• ACTIONS TO TAKE:
A - Using the diet soda article, decide whether each statement agrees with it: (i) the first San Antonio study reviewed data from 474 older adults; (ii) that first study lasted eight years; (iii) in the second study, 47 percent of people who drank non-diet drinks became overweight. For each, answer yes or no and quote the deciding words.
B - Write a continuation of the diet soda article, starting right after its last sentence.

• DOCUMENT SECTION:
[Start of Attachment]
If you’re going through perimenopause and you are drinking a lot of diet soda, you may want to eliminate it from your diet. Research suggests that diet soda makes people gain weight, especially around the waist.
Drinking soda during menopause
Studies reveal the more diet soda a person drinks, the more likely she is to be overweight or obese. Women who are in perimenopause should be cautious about drinking diet soda and consider drinking water or other carbonated beverages like Perrier instead of artificially sweetened diet drinks.
At the University Of Texas Health Science Center, San Antonio a study was done that reviewed the data from 474 older adults. All the participants in the study saw their stomach size increase; however, those study participants who reported drinking diet soda saw an even bigger increase in their waists of 70 percent compared to those who did not drink diet soda, according to researchers.
What’s even more eye-opening is that the people in the study who drank two or more diet sodas every day had an increase of 500 percent compared to those who did not drink diet soda.
Researchers from the University of Texas reported that the results of the study were adjusted for factors such as diabetes, age and amount of activity. The duration of the study was nine years and six months.
In another University of Texas, San Antonio study, doctors followed the weight of 1550 men and women. The results revealed that in eight years 57 percent of those who drank two or more cans of diet soda every day had become overweight compared to 47 percent who drank non-diet drinks.
[End of Attachment]
Saved data entries
[Start of Attachment]
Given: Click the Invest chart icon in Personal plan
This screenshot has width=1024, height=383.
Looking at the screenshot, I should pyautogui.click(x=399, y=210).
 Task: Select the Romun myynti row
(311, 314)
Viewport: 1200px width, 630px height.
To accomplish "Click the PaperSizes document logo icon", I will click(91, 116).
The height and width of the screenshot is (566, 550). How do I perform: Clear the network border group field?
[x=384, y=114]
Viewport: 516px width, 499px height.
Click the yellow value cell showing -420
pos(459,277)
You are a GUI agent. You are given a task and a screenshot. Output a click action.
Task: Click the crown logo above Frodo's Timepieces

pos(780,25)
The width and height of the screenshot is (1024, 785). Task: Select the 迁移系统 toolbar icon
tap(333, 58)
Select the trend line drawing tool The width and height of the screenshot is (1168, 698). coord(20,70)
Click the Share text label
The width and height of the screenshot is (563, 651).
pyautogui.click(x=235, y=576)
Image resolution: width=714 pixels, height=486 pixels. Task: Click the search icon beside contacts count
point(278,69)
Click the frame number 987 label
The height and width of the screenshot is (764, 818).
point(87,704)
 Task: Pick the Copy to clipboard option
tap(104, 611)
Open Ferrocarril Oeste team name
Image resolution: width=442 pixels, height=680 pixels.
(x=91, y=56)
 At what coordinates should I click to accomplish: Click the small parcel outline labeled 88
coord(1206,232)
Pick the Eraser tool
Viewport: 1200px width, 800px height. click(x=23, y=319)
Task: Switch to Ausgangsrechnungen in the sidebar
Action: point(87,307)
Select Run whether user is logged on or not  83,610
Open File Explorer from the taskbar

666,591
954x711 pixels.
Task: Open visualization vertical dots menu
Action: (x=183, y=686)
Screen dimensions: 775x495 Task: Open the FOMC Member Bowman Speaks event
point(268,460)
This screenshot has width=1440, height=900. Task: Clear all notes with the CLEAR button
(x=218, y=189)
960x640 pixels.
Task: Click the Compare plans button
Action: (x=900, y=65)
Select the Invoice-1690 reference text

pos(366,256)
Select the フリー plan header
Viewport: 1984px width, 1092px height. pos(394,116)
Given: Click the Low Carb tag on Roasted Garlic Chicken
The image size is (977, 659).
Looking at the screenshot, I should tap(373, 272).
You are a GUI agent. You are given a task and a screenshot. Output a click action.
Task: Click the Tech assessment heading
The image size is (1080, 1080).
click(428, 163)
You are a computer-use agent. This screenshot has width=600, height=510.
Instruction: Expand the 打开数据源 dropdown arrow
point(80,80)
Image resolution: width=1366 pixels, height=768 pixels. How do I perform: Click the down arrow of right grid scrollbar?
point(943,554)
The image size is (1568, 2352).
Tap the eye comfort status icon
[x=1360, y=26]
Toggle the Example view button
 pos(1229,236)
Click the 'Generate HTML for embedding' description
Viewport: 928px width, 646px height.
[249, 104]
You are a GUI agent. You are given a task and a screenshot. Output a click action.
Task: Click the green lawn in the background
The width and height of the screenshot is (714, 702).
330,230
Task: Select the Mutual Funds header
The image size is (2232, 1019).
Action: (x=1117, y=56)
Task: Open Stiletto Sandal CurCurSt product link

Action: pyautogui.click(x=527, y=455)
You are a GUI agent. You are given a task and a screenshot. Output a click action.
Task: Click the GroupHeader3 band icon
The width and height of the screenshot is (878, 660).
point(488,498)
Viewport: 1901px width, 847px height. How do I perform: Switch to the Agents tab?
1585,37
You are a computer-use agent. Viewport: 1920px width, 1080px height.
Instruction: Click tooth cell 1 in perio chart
[End of Attachment]
• ANSWERS TO THE TASKS:
A -
(i) Yes: "reviewed the data from 474 older adults"
(ii) No: "The duration of the study was nine years and six months."
(iii) Yes: "compared to 47 percent who drank non-diet drinks"

B -
Perimenopause Weight Gain and Diet Soda
Women who are fighting extra pounds during perimenopause may choose diet soda over other types of non-diet drinks believing they’re saving calories, but in reality diet drinks with artificial sweeteners may be adding pounds instead of eliminating them. The worst part is women tend to gain weight around the abdomen during perimenopause, and research studies suggest diet soda drinkers gain a lot more weight in the stomach area compared to those who choose to avoid diet drinks.
Other studies about drinking diet soda reveal that people who drink the beverage each day are also more likely to have strokes and heart disease.
However, some people argue that the studies are flawed because people who are overweight in general may consume more diet soda compared to those who are in the normal BMI range, but until more research proves more conclusively that diet soda causes weight gain, it’s probably a good idea for people to avoid diet soda and other diet drinks that contain artificial sweeteners, especially women who are premenopausal or menopausal. There may also be other health problems related to diet soda which you can discuss with your doctor.